**Ваши задания:**
**a.** Назовите всех людей, о которых в отрывке воспоминаний сказано, что они «ушли в иные миры».
**b.** Продолжите отрывок воспоминаний сразу после последней реплики Штейна о пьесе «Этот синий апрель».

**Отрывок текста:**
□ □ □ □
Ирина Сергеевна была явно разочарована. И она, и Юрий Александрович Завадский исповедовали бережное отношение к таланту. Они считали, что одаренный человек имеет право на некоторые человеческие слабости, даже на отклонения. Тех, кого они принимали, баловали терпимостью. Ну что ж, что пьет, ну что ж, что не стандартен в сексуальной ориентации, ну что ж, что не всегда дисциплинирован, ну что ж, что характер имеет неадекватный, зато яркая, творческая индивидуальность, тонкая рефлексирующая натура — искусство требует жертв! Ирина Сергеевна полагала, что мои эротические мотивы в роли Павла столь глубоки, что она готовилась к долгому, мучительному разговору с трепетным дарованием и, когда я так легко отказался от избранного, была, повторяю, явно разочарована. Однако я продолжал играть так, как играл, и ни от чего на деле не отказался.
«Все стало вокруг голубым и зеленым», — поет время от времени неподражаемая Серова по телеку в давнем фильме «Сердца четырех». И мне стыдно теперь, что помешал ей вернуться к зрителю, на экран, помешал продлить жизнь этому чуду, которое называлось в кино для миллионов Валентина Серова, а за кулисами, среди товарищей в театре ласково-уважительно Тетя Валя. Вскоре она умерла. Не так давно телекомпания РЕН-ТВ в рубрике «Несостоявшиеся премьеры» вернула из тридцатилетнего плена наш «день без вранья», наш «Урок». Он остался живым несмотря на годы, но столько воды утекло... Иных уж нет, кто работал в картине, а те далече... Ушли в иные миры Лариса Пашкова, Евгений Леонов, Николай Парфенов. Уехала в штаты к отцу — генералу американской разведки Вика Федорова. Осталась там, вышла замуж. Там встретила дикую весть о гибели матери. Отсидевшая в сталинских лагерях за свой военный роман с атташе посольства Соединенных Штатов знаменитая Зоя Федорова была застрелена на старости лет у себя в московской квартире. Моя однокурсница и симпатия Валя Малявина — невеста по фильму — вышла не так давно из тюрьмы, куда попала по подозрению в убийстве собственного жениха. Об этом подробнее еще напишу. У фильмов, как у людей, случаются разные судьбы...
По возвращении из лета в Москву я оказался некоторое время полностью не у дел. Кино запретили, из театра ушел. Что дальше?
В ресторане Дома актера встретил режиссера Театра Ленинского комсомола Сергея Львовича Штейна:
— Что делаешь?
Рассказал.
— Что думаешь делать?
— Хочу попробовать себя в режиссуре.
— Иди ко мне в ассистенты. Я ставлю новый спектакль по пьесе Анчарова «Этот синий апрель».
□ □ □ □
**Материал для анализа:**
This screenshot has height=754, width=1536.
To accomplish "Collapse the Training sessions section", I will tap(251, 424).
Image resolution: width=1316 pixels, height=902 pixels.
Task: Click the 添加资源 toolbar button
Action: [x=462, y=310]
□ □ □ □
**Ответы к упражнению:**
**a.** Лариса Пашкова, Евгений Леонов, Николай Парфенов.

**b.**
Новый главный режиссер Театра Ленинского комсомола Владимир Монахов — невдохновенно-испуганный человек — встретил меня поначалу нормально. Договорились, что прихожу на актерскую ставку, но занимаюсь исключительно режиссурой вместе со Штейном. Пошли репетиции. Анализ, разбор материала. Застольный период.
Сергей Львович был человек ироничный и образованный, талантом лирический, мягкий, интеллигентный. Бережно относился к артистам. Пытался понять, подвести, не навязывая, к необходимому для него решению. Работали радостно и несуетливо. После работы, как правило, шли вместе обедать в ВТО или «Русскую кухню». Отношения становились все теплее, и я чувствовал, что Сергей Львович в меня влюбляется. Еще при Эфросе после моего ввода в его спектакль «До свидания, мальчики» Сергей Львович при поздравлении неожиданно поцеловал меня в губы. Я опешил. И Саша Збруев с улыбкой ответил на мой невысказанный вслух вопрос:
— Да-да! Ты разве не знал?
Я не знал, что Сергей Львович был «голубым» — человеком иной сексуальной ориентации. От обеда к обеду я все более ощущал себя не в своей тарелке. Стал даже сочувствовать, понимать женщин, которые вынуждены тяготиться маслянисто-игривым взглядом настырно ухаживающего мужчины. Каково им? А мне тем более, с моим характером. Терпеть не могу натяженности, невыясненности отношений. Молчал, молчал — и прорвало. После ухи, расстегайчиков и пятидесяти грамм в лоб спросил Сергея Львовича:
— Что бы вы сейчас хотели?
Мастер не растерялся, пошел в атаку:
— Хочу, чтоб поехали сейчас ко мне, легли на диван, сняли носки...
Я прервал его:
— Из глубокого уважения, Сергей Львович, я перед вами могу снять только шляпу.
Лицо его опрокинулось от моих слов. Не разговаривая мы вышли из ресторана к Пушкинской площади. В троллейбусе, через стекло возникла девушка перед глазами. Чуть-чуть беззащитное очарование — «о бон кураж!»
— Сергей Львович, простите, но мне пора.
— Куда?
— Туда!
— Не надо, Женя, — хотел воспрепятствовать, отговорить отчаявшийся влюбленный мастер.
Но тщетно. Троллейбусное видение увозило меня. Им оказалась студентка факультета музыкальной комедии, будущая опереточная примадонна Лия Амарфий.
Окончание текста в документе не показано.